* GOALS
1. Answer these questions about the niche websites interview:
(a) How much money did Nick give a friend, and within how many days did he have to finish?
(b) In what month and year did Nick start?
(c) About how many words did Nick write himself in the first half of the year?
2. Write out the part of the niche websites interview starting at "Nick:Correct. It was" and ending at "a win to me.".

* SOURCE PASSAGE
Basically, what I did was I had a series of goals which was to go through the process: selecting a niche, doing keyword research, doing hosting website build, creating content, basically, everything up until link building. I had very specific goals like I must have five posts published, blah, blah, blah. I actually gave a friend of mine $200 and said, “Look, if I don’t have this done in 10 days, you can keep the $200.”

Spencer:Nice, I like the incentive.

Nick:It’s just a bit of accountability because I wanted to take it seriously. I did that for 10 days. The theory was that would give me some exposure to most of the aspects of niche websites and it would allow me to then decide whether or not it was something I wanted to pursue. After those 10 days, I decided, “Yup, this is something I want to do or at least try.” And I decided to commit to it for the entire year.

Spencer:Wow. I love that you found out about niche websites from That’s awesome.

Nick:It’s the only destination.


Nick:Where else?

Spencer:That’s all you need. Do you remember was it around Niche Site Project 2.0 or was it doing a case study?

Nick:No, it was right at the start of 3.0.

Spencer:Okay, so that’s only been just a little over a year ago, a year and few months maybe.

Nick:Correct. It was January 2016.

Spencer:Yeah, perfect, alright. That gives us a timeframe of when you started, just a little bit over a year ago. How did the year go? Tell us about your business right now.

Nick:Sure. It was an interesting year, as you noticed, a lot of delayed gratifications. I didn’t see results for a long time. I struggle with patience so it was a tough year in that way. Basically, what I did was I built five websites including that first 10 day website which I did later expand as well, so five websites.

I should say the reason I chose 5 was because you had sort of said that a reasonable goal was to hit $500 a month from the website, in like 6 to 9 months. So I thought, “Alright, I’ll do 5 and if I can get $2,000 a month, then I can go travelling next year on that money.” That would be a win to me.

I built five websites. The first half of the year was basically doing a lot of keyword research and writing the content. I wrote approximately the first 100,000 words, myself, which required a lot of persistence. The second half of the year, I spent doing link building and preparing for this year because I knew I wanted to scale this year.

I thought that by spending a lot of time automating all the stuff that I do, systemizing all the tasks, automating them, that would allow me to hit this year running and scale fast. That’s what I’m doing now. I’m doing what I did last year but on scale. I call last year a year of validation and this year is a year of expansion.

* LISTED RECORDS
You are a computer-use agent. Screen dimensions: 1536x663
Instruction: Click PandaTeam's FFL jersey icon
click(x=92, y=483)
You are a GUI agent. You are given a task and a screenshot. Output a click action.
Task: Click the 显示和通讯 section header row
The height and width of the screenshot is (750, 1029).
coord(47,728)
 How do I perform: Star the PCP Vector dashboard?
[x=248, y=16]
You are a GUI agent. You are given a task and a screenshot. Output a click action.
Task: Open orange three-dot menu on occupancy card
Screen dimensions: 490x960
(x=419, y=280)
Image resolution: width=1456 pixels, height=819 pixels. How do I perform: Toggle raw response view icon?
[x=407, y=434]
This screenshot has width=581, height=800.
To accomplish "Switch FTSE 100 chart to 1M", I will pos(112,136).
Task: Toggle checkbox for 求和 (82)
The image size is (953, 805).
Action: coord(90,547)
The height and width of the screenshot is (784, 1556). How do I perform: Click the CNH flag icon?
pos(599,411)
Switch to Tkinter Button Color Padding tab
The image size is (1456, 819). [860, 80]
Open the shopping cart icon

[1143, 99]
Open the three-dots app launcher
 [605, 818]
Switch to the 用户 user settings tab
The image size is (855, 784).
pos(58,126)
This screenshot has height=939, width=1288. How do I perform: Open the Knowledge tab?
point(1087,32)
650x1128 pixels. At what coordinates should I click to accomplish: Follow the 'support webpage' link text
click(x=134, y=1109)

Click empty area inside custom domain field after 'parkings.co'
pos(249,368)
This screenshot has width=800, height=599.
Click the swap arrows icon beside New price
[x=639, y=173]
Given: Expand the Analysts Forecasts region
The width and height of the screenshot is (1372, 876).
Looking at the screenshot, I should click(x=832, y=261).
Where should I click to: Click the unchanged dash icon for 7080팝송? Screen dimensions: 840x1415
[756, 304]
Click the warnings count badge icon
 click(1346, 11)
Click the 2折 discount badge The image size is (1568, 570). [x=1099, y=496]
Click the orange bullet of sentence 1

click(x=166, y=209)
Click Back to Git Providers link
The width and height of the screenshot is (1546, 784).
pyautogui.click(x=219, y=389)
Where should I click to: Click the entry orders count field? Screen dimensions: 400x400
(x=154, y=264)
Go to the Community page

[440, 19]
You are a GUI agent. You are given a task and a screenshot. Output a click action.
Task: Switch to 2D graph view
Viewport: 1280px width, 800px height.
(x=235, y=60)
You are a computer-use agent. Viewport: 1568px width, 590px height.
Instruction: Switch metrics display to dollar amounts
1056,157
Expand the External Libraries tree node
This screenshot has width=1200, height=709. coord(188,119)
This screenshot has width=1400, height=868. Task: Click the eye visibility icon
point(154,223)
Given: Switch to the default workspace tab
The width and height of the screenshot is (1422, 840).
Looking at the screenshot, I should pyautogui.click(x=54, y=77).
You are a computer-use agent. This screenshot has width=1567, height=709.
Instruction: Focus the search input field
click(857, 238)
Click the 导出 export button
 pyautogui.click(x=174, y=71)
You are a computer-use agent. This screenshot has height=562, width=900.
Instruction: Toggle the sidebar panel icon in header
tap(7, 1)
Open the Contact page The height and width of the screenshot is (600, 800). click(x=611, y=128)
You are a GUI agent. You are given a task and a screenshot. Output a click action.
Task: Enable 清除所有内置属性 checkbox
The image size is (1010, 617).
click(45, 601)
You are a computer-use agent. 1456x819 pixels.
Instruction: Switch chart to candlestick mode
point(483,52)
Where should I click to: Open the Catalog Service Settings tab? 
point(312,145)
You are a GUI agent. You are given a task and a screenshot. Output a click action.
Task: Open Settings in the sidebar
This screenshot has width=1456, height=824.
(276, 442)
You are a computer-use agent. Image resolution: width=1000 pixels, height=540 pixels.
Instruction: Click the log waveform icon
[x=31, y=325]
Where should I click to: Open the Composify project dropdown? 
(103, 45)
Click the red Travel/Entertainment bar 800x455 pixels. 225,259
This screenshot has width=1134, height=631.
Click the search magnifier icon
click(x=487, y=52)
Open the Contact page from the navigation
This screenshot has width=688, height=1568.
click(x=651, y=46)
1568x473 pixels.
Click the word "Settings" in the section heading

* LIST OF SOLUTIONS
1.
(a) He gave his friend $200 and had to finish within 10 days.
(b) January 2016.
(c) Approximately 100,000 words.

2.
Nick:Correct. It was January 2016.

Spencer:Yeah, perfect, alright. That gives us a timeframe of when you started, just a little bit over a year ago. How did the year go? Tell us about your business right now.

Nick:Sure. It was an interesting year, as you noticed, a lot of delayed gratifications. I didn’t see results for a long time. I struggle with patience so it was a tough year in that way. Basically, what I did was I built five websites including that first 10 day website which I did later expand as well, so five websites.

I should say the reason I chose 5 was because you had sort of said that a reasonable goal was to hit $500 a month from the website, in like 6 to 9 months. So I thought, “Alright, I’ll do 5 and if I can get $2,000 a month, then I can go travelling next year on that money.” That would be a win to me.